# i need an answer QUICKLY!!!



## anna338 (Dec 28, 2007)

Buster, my female guppy is pregnant and looks like she is going to pop! and im worried that she might drop her fry tonight... I dont have a breeder box (i dont like them!) and i dont really want to put the other two guppies in with the platies because they tend to nip there pretty tales, i want to slim the chances of most of the fry being eaten by the adults... I have a normal medium size rectangular mesh net....

Is there anything i can do to help the fry survive (with the net maybe)?

Also would a 4cm bristle nose catfish eat the fry?

And is it true when the mother gives birth she goes through a phase were she isnt hungry? <---- i have heard alot of yes and no's to that question :x ...


----------



## SueM (Jan 23, 2004)

Is there anything i can do to help the fry survive (with the net maybe)?
Yes, toss it in, anchor some to the bottom, but let it travel & float to the top, when live bearers are first born, they need to go to the top asap to fill their air bladders, so give them a way out.

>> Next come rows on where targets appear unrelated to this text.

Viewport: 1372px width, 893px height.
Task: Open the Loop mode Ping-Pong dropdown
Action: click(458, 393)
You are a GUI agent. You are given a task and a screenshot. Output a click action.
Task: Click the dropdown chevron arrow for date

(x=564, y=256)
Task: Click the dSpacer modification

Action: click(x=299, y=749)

Also would a 4cm bristle nose catfish eat the fry?
No
And is it true when the mother gives birth she goes through a phase were she isn't hungry?
Yes, and she also finds a more hidden spot to have her babies, this gives them a little more of a chance. But the "not hungry" stage only lasts as long as her child birth, so the more outs you give the fry the better.

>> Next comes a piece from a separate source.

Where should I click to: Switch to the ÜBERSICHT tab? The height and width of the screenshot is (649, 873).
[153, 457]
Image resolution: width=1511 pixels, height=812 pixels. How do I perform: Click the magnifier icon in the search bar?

BTW, thank you for not wanting to use breeder traps, more females die during birth do to the added stress.


----------



## anna338 (Dec 28, 2007)

oh thanks but i dont get...:
*Yes, toss it in, anchor some to the bottom, but let it travel & float to the top, when live bearers are first born, they need to go to the top asap to fill their air bladders, so give them a way out*. <--- ...that part 

"Words that soak into your ears are whispered...not yelled" - that is so true!


----------



## emc7 (Jul 23, 2005)

floating plants, real or fake.


----------



## Steve155 (Aug 28, 2007)

make sure they have plenty of hiding spots... floating plants, rocks, other plants, little piles of gravel etc... good places to look for fry once they have been born is at the waters surface, on the filter or on the leaves of plants... these are the most common areas that i find my guppy fry. Good luck! 

p.s; it is ok to put the fry into the breeder-traps... but not the pregnant fish... so they do have another perpose!


----------



## anna338 (Dec 28, 2007)

thanks for the answers i have all those things already!! and i am raising 4 platy fry from a month ago


----------